WORK ITEM> From the material below, copy out each line with the word "agent" in it.

SUPPLIED DATA>
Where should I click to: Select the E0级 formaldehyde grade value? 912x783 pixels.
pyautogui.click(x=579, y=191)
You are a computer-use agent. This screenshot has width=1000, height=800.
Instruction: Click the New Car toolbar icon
--
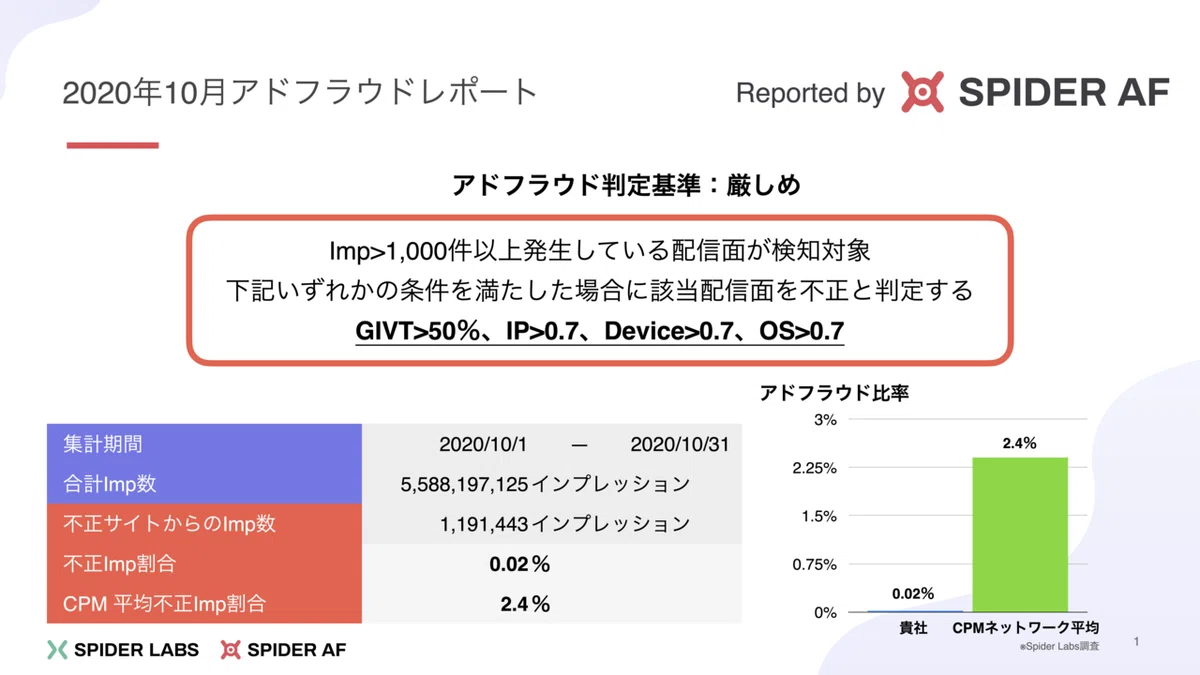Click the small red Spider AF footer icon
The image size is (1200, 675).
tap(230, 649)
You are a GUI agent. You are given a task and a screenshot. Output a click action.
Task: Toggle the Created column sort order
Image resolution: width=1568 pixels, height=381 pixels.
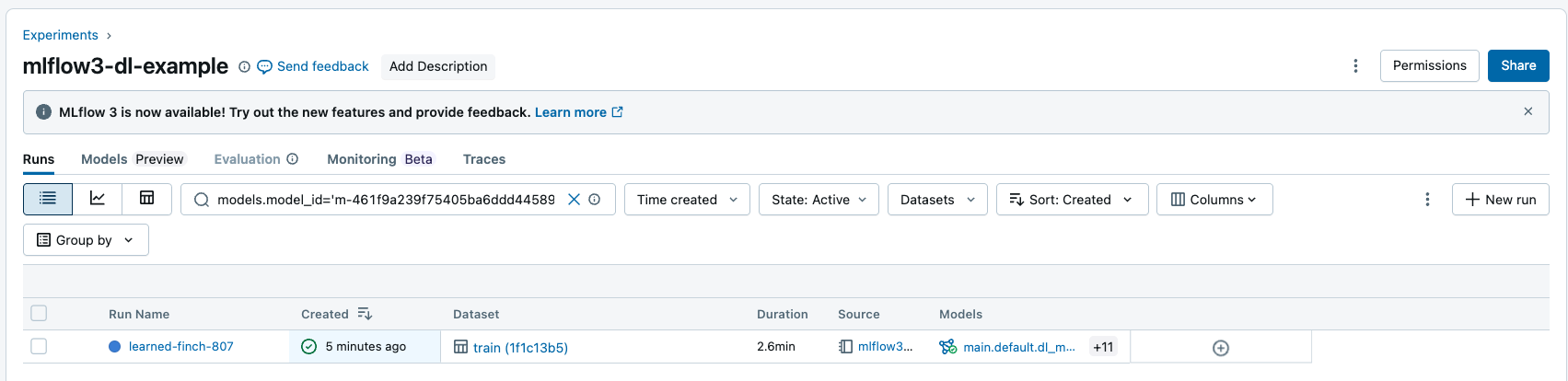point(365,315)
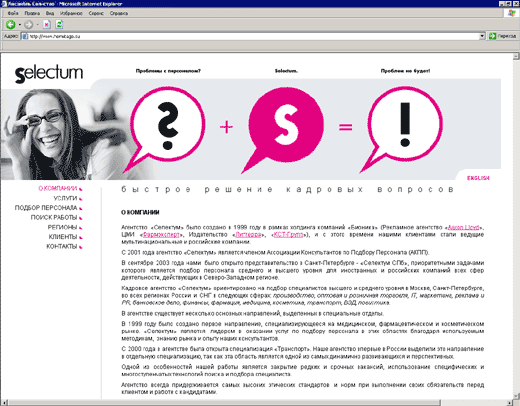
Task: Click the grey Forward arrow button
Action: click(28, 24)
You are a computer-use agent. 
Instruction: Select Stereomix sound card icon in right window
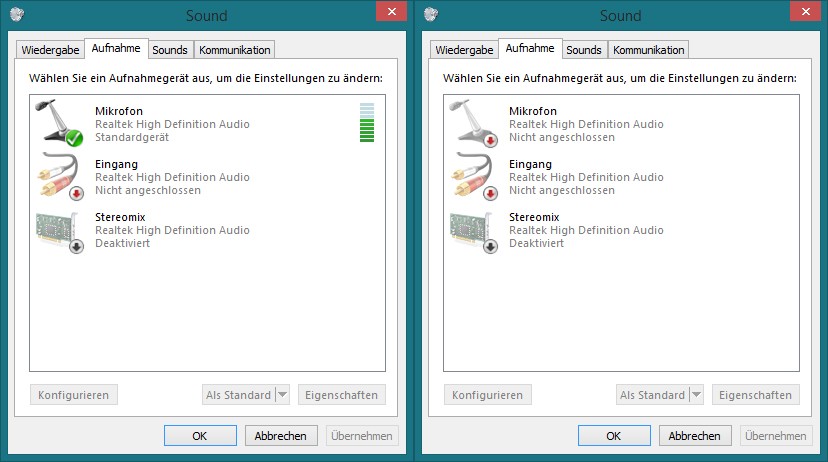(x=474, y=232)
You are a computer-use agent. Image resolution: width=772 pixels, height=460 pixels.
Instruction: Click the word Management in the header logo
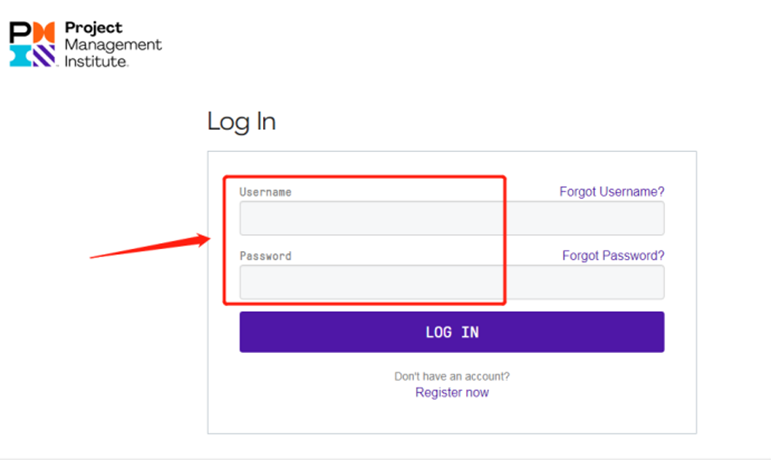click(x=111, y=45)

EXERCISE SOLUTION>
You are a computer-use agent. This screenshot has width=1000, height=800.
You are a GUI agent. You are given a task and a screenshot. Output a click action.
You are a computer-use agent. 
You are a computer-use agent. Image resolution: width=772 pixels, height=460 pixels.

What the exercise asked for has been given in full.